Research Professor of Slavic Studies, Rice University

When did you first develop an interest in Slavic, East European and Eurasian Studies?

When I was getting my Master’s Degree in English from Ohio University in 1964 (I was a newcomer to the country then), I noticed that neither my colleagues nor my professors knew much about Central and Eastern Europe. So I chose to major in Comparative Literature for my PhD, with Russian as the major language (that was the only choice). I received the PhD in 1967 from Vanderbilt University and went on to teach at several universities before settling at Rice.

How have your interests changed since then?

I taught literature, but I soon realized that literature inevitably directs one toward history, political science, and philosophy. My books and articles dealt mostly with belles-lettres, but already in Understanding Russia: the Holy Fool in Russian Culture (1987) I went in all these other directions. It was then that my interest in epistemology began to take shape, and it was because of the epistemological inconsistencies that I saw in the writings of some literary scholars that I began to look at the problem of colonialism. I realized that colonialism and suppression were practiced by European empires not only in Asia and Africa, but also in Europe. This is why I wrote Imperial Knowledge: Russian Literature and Colonialism (2000). The book has since been translated into Chinese, Belarusian, Ukrainian, Polish and, partly, Russian. The Hungarian translation is in preparation. The resonance that this book has found in Central and Eastern Europe (as well as in the former Soviet Asian republics) indicates that I have been dealing with an important, indeed, a vital topic.

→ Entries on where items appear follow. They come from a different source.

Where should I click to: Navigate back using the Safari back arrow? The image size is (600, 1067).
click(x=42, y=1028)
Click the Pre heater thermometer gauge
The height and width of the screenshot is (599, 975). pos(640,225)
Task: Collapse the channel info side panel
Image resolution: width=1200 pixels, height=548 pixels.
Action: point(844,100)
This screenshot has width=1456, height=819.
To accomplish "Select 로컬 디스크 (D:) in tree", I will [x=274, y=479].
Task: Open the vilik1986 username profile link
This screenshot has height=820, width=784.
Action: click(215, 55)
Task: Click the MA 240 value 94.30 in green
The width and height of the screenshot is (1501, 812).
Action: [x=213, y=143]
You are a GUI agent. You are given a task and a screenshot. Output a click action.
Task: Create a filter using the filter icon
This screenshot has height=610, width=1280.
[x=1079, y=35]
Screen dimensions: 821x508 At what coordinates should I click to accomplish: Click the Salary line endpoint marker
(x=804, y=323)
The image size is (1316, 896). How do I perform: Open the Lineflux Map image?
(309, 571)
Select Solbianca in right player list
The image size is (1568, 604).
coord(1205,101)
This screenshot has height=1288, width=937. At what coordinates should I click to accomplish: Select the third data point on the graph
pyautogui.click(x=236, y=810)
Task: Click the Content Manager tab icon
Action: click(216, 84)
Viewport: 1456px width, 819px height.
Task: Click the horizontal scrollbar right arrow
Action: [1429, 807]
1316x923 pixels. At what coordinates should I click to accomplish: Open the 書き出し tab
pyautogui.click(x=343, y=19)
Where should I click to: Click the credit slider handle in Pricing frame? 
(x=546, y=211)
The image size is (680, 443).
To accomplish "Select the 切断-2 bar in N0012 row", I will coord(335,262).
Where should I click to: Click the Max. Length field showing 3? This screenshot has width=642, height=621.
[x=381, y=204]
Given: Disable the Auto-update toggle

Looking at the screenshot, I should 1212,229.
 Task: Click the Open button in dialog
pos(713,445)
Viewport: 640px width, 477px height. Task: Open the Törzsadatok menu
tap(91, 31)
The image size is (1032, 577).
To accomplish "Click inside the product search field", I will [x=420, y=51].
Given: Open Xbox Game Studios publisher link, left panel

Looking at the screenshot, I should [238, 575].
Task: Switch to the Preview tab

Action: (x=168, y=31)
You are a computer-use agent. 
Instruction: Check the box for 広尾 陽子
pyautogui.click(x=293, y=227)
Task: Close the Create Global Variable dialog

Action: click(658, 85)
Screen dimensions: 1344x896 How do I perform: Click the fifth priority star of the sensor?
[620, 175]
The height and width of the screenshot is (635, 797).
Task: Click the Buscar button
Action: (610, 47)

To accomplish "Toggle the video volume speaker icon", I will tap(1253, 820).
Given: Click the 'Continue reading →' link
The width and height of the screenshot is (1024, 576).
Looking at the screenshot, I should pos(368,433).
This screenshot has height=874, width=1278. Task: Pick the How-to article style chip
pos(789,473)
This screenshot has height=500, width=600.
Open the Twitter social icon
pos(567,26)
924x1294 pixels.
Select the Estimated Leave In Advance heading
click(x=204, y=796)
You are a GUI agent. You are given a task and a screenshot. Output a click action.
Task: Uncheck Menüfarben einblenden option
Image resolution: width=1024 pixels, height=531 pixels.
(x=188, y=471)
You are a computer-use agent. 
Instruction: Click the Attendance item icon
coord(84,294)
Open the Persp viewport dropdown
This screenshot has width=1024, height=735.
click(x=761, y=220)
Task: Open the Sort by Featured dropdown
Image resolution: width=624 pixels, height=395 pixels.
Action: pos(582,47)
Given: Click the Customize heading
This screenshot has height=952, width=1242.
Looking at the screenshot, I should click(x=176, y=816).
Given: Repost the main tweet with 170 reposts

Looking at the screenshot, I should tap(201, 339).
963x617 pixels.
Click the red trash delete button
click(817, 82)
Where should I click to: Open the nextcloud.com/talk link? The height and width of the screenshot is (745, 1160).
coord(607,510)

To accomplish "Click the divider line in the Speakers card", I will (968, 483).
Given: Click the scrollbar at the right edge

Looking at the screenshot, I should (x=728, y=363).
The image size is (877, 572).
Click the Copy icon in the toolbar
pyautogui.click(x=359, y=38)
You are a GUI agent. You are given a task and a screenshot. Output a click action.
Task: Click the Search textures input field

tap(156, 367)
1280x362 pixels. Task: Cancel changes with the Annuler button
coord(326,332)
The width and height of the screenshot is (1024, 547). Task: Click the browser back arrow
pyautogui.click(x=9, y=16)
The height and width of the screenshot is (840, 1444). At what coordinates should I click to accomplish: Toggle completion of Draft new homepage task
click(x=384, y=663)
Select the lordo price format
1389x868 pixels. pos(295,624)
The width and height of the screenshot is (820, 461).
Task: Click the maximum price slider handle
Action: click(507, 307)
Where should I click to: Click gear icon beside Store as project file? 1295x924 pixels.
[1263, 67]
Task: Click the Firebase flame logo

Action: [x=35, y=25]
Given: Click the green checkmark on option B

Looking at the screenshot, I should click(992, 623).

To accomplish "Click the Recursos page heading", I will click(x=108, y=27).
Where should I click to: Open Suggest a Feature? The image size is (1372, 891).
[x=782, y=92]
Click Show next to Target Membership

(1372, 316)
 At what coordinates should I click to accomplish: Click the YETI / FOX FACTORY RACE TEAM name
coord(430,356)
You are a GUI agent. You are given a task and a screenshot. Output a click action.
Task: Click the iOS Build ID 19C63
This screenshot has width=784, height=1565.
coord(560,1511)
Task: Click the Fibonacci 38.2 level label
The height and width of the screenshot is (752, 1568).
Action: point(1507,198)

What is your current research project?

I still publish articles on white-on-white colonialism, but I now concentrate on language and epistemology. I am currently writing a text that intends to demonstrate how the radical nominalism of postmodern philosophy has impoverished language, both on the level of scholarship and on the level of journalism. I hope to complete this manuscript next year. I am also engaged in writing a chapter on Sarmatism for the forthcoming History of Polish Literature that will be published by University of Toronto Press.

What do you value about your ASEEES membership?

An opportunity to see what other scholars are doing (their doings neatly packaged in Slavic Review) is priceless. I think that no one in the United States taking serious interest in Central and Eastern Europe can afford to ignore what ASEEES is doing. I like the Newsletter as well, although I wish it made a greater effort to be as comprehensive about non-Russian Slavic studies as it is concerning the Russian (I intend to speak about it at the forthcoming ASEEES meeting in San Antonio).

Besides your professional work, what other interests and/or hobbies do you enjoy?

I am an eco-freak. I collect plastic bags and carry them to disposal centers. I put my coffee grounds into the soil in my garden. And I support a huge welfare population of wildlife in my backyard that borders on a creek. I feed them all, including about a hundred birds.